An interesting new offering greets the start of the new school year - the arrival in our household of a document from school calling itself a 'contract'.
This sets out in quasi-legal terms the obligations expected of my heir and also those expected of his parents. There is, oddly enough, no effusion of legal split-infinitives 'to conscientiously instruct and educate your son ...' applying to the school itself.
I do not recall that my education ever featured contracts. In those days education and law were two different matters and the intervention of legal concepts in educational matters was inappropriate.
One hears rumours of legal battles over educational matters in America. But this has not happened in Hong Kong yet. The contract which I signed did not seem likely to be much help if a real legal fight broke out. There were no signs of a proper lawyerly concern to deflect any question of liability even if the damage was due to 'negligence of the contracting party or its agents'.

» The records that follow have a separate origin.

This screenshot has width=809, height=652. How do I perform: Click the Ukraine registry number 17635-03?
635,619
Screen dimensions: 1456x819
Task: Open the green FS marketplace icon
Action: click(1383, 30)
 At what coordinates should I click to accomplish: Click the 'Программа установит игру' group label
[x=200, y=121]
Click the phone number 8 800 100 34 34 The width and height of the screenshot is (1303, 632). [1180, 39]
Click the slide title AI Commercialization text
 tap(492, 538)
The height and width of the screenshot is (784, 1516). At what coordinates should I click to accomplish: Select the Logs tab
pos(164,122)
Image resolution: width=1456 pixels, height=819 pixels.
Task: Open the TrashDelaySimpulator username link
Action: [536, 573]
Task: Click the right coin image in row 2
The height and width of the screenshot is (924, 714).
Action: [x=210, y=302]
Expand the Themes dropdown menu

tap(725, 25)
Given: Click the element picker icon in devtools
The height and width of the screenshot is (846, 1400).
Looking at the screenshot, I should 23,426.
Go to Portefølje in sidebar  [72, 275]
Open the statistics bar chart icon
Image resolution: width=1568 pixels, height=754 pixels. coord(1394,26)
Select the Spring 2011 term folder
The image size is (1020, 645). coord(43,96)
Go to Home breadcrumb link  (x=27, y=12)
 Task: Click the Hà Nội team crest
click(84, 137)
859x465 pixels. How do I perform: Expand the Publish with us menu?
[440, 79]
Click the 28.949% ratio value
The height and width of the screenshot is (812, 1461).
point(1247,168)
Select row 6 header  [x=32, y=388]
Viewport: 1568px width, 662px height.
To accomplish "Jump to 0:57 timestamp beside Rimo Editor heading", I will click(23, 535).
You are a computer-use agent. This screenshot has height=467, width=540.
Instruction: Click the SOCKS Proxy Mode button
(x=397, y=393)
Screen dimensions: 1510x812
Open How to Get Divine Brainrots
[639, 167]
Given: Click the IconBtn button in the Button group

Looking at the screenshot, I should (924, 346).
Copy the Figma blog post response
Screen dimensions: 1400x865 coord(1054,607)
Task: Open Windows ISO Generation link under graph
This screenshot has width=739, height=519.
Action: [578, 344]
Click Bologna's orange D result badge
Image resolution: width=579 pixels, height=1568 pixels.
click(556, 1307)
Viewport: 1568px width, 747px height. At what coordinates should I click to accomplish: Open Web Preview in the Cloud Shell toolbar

The print was uniformly large. So perhaps we can put this down as a laudable attempt to borrow a legal metaphor and use it to remind pupils of their obligations to co-operate in the efforts of their educators, and perhaps also to indicate to parents that their duties do not stop at the payment of exorbitant fees and provision of uniforms and equipment.
All the same, I wish lawyers could keep their ideas out of my workplace. At the university level the legal eagles hover in spirit over your course plan, syllabus, document or whatever. Although this important piece of paper is rarely read by teachers, and never by students, it is often described by administrators as your 'contract with students', with the implication that a student could complain - or sue you - if the thing is not followed in detail.